* _PROBLEM STATEMENT_
What you return must be exactly the lines running from the one with "Instruction: Toggle Italic text formatting" to the end of the data below, inclusive, and nothing more.

* _Stored records_
==================================================

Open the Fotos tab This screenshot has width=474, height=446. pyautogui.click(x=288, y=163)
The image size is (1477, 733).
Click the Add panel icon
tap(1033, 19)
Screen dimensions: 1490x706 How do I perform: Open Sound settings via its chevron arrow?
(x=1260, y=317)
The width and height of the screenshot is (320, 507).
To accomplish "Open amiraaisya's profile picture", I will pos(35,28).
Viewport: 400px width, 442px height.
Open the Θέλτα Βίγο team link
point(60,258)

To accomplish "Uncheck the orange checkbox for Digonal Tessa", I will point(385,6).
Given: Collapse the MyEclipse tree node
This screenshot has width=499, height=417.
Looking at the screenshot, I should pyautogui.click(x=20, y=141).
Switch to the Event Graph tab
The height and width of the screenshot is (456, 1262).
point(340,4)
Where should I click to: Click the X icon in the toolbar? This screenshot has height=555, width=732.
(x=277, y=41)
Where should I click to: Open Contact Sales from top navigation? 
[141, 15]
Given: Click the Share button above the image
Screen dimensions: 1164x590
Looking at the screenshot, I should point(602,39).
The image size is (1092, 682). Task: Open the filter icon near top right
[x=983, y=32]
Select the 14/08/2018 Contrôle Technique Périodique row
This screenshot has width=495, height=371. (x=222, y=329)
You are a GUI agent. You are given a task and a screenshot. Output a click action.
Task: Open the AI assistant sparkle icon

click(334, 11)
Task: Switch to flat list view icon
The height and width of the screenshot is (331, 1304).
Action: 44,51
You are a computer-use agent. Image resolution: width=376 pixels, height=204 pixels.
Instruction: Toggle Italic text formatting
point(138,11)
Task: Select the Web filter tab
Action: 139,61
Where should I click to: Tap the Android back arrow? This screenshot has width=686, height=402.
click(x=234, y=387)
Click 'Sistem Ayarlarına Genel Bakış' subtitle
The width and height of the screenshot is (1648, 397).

==================================================

* _EXERCISE RESPONSE_
Instruction: Toggle Italic text formatting
point(138,11)
Task: Select the Web filter tab
Action: 139,61
Where should I click to: Tap the Android back arrow? This screenshot has width=686, height=402.
click(x=234, y=387)
Click 'Sistem Ayarlarına Genel Bakış' subtitle
The width and height of the screenshot is (1648, 397).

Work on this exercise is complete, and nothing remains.